# [Work task]
Search the records for the string "section", then copy each line that has it.

______________________________

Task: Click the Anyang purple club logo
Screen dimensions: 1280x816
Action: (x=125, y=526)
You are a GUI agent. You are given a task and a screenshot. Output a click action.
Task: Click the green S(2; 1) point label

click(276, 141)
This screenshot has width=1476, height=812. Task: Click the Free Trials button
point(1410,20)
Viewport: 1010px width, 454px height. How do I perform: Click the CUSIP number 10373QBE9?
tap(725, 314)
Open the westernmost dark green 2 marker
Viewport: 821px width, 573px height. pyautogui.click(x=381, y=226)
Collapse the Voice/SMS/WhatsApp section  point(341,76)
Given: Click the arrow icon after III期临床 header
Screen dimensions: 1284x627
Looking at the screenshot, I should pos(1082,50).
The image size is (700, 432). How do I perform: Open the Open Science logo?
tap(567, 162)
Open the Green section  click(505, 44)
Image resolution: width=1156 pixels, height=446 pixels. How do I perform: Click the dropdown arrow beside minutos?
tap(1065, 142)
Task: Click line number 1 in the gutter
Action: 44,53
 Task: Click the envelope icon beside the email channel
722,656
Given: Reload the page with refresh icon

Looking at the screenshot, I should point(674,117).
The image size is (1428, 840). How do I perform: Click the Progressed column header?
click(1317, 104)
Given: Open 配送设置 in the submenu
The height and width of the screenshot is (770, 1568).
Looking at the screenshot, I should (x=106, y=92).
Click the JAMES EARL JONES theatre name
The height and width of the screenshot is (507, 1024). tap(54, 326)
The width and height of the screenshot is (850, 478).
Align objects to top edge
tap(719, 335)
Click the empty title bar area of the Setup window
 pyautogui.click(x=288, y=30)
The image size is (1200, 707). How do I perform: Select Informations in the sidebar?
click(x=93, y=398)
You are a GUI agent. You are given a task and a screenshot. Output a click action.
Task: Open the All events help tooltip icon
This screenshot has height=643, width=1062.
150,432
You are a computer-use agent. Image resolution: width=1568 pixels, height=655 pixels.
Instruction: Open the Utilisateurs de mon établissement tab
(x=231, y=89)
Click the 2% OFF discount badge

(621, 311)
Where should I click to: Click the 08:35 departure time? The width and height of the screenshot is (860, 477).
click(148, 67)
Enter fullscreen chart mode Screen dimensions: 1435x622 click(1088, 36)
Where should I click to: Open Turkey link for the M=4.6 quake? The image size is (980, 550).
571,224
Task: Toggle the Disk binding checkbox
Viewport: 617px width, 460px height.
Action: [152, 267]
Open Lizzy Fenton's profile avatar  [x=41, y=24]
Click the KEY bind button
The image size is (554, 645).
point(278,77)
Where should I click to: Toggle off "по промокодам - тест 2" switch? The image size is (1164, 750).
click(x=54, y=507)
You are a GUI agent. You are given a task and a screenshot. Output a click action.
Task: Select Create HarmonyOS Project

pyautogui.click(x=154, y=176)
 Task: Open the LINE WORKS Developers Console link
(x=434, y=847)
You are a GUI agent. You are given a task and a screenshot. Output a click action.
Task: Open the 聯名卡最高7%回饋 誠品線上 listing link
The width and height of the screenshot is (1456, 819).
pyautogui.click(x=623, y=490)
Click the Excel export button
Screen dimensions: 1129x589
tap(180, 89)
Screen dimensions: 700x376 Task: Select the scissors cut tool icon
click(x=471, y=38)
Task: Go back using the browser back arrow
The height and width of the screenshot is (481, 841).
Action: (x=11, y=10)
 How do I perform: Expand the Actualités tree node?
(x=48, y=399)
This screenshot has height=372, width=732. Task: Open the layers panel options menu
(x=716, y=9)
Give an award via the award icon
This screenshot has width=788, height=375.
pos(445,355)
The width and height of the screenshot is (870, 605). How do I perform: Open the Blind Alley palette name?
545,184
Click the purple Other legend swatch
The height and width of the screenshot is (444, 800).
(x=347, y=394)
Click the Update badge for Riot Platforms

______________________________

# [Expected answer]
Collapse the Voice/SMS/WhatsApp section  point(341,76)
Open the Green section  click(505, 44)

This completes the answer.